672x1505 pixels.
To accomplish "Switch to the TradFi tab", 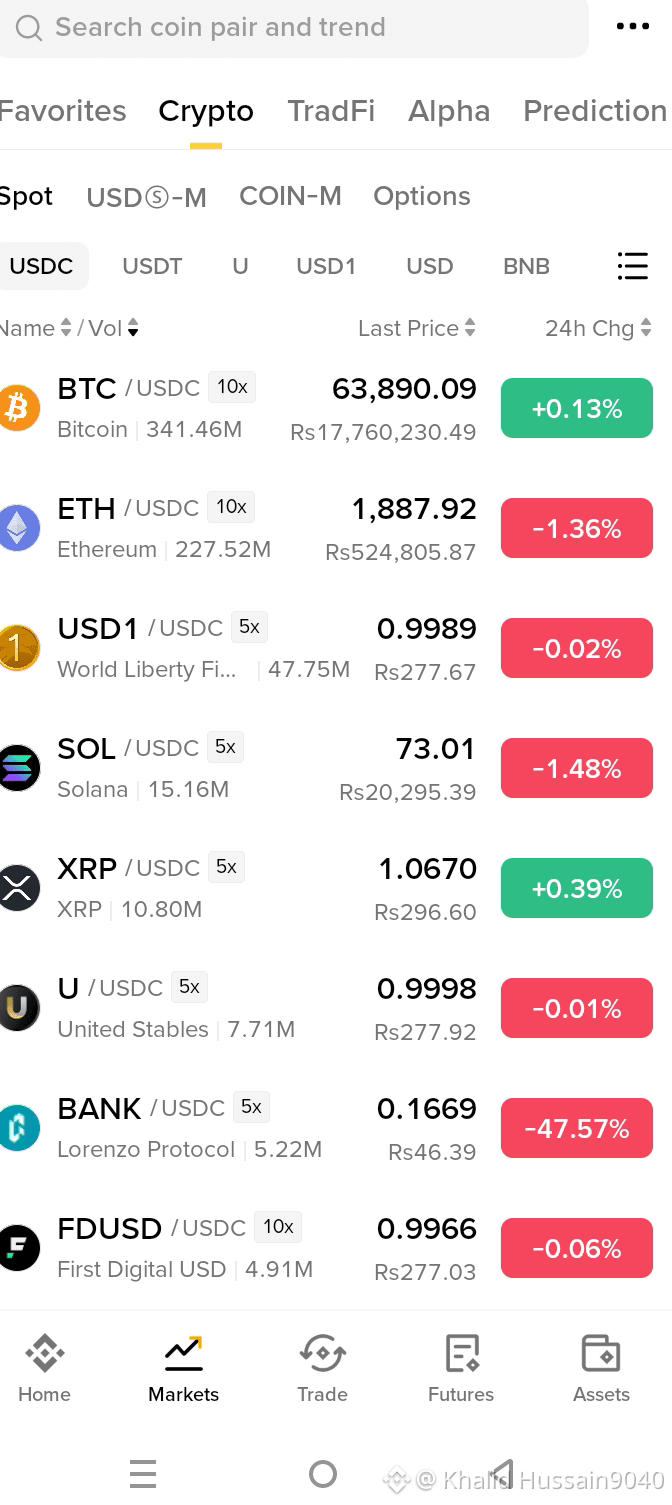I will 331,111.
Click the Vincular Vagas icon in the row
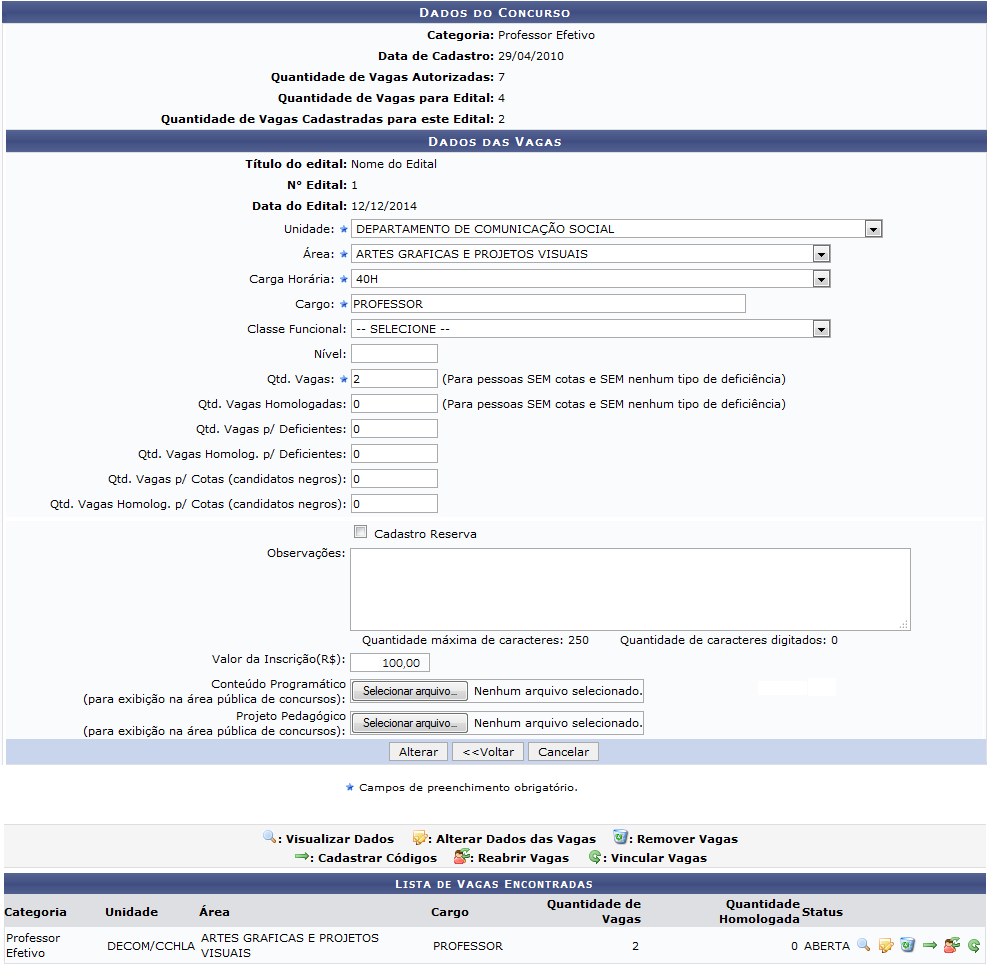Image resolution: width=991 pixels, height=968 pixels. (973, 945)
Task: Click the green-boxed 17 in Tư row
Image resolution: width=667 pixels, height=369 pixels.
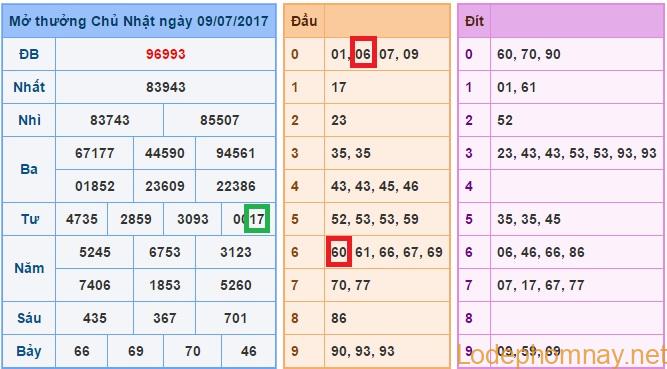Action: 257,219
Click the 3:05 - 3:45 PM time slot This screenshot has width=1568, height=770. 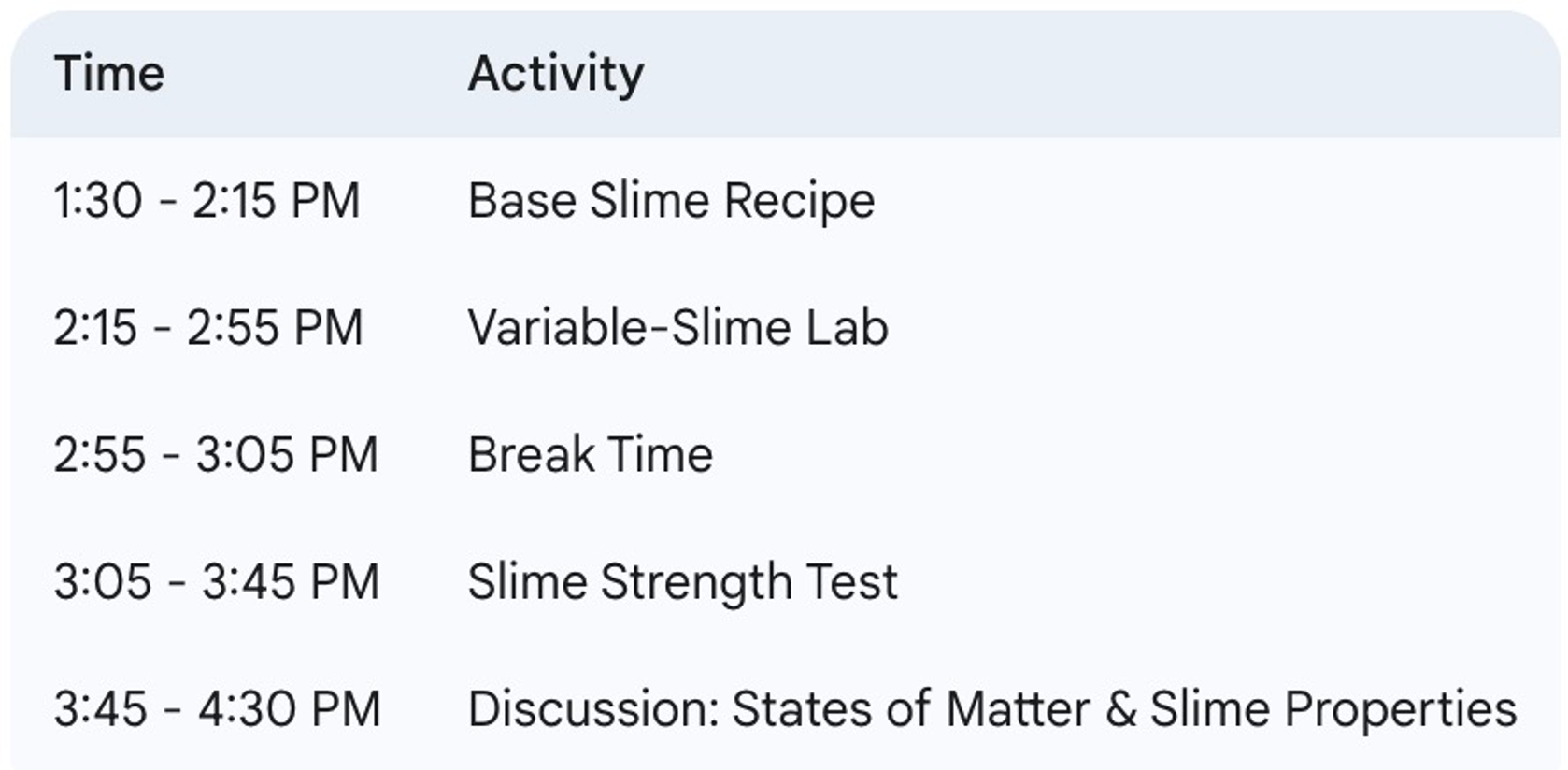click(x=217, y=582)
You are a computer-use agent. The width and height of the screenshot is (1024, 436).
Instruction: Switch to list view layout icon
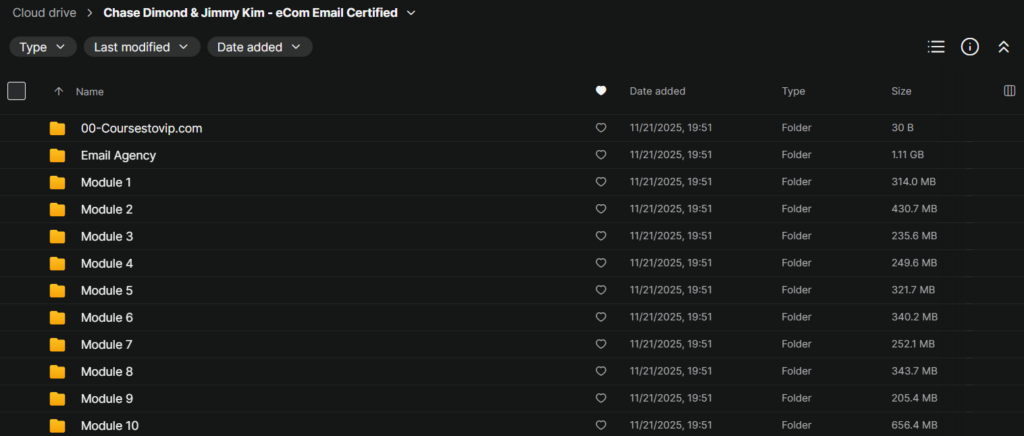tap(936, 47)
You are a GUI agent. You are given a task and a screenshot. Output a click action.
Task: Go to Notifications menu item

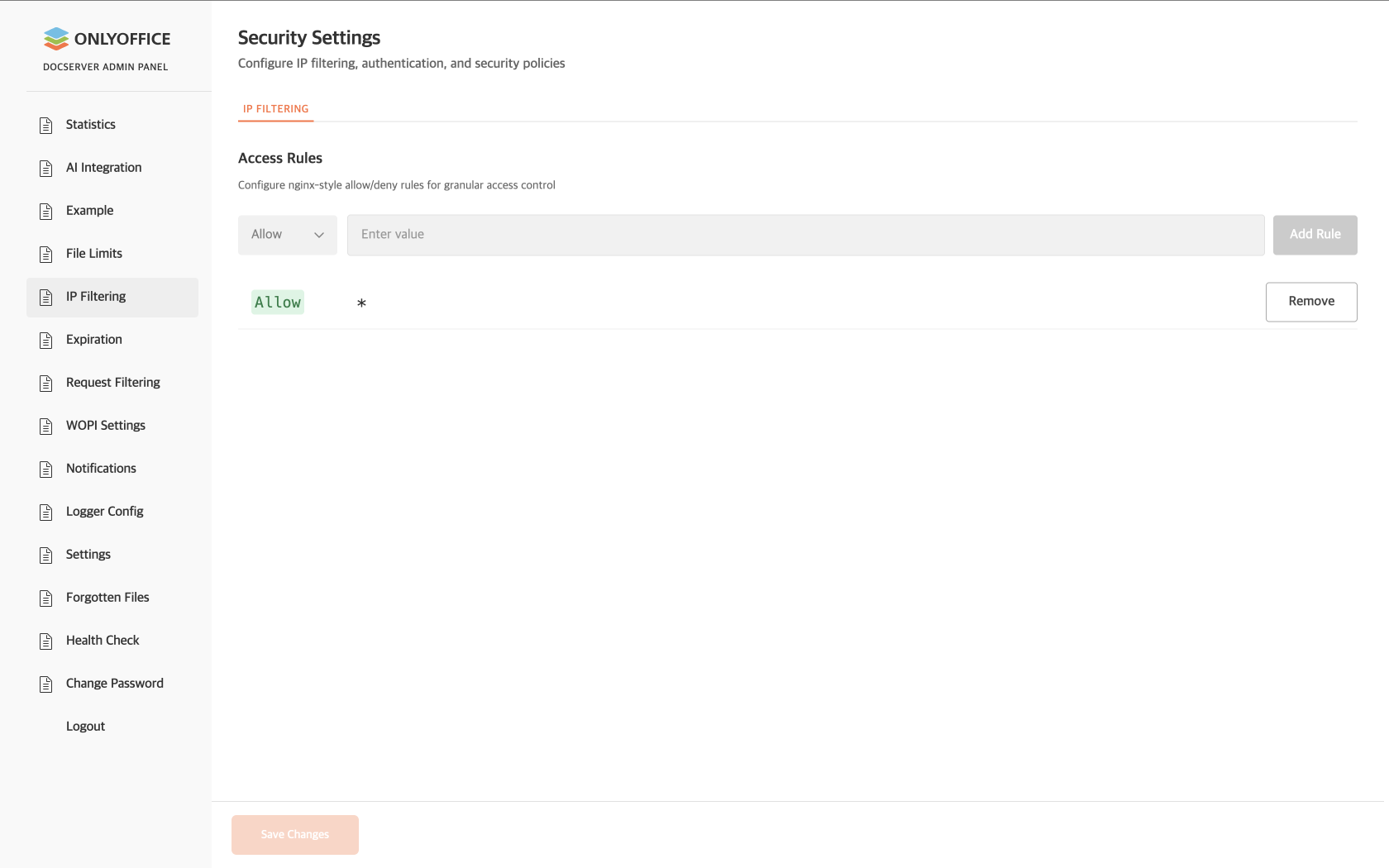(101, 469)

━━━━━━━━━━━━━━━━━━━━

For every line above that includes the word "agent", return the line.

RESULT FOR THIS EXERCISE:
You are a computer-use agent. The width and height of the screenshot is (1024, 436).
You are a GUI agent. You are given a task and a screenshot. Output a click action.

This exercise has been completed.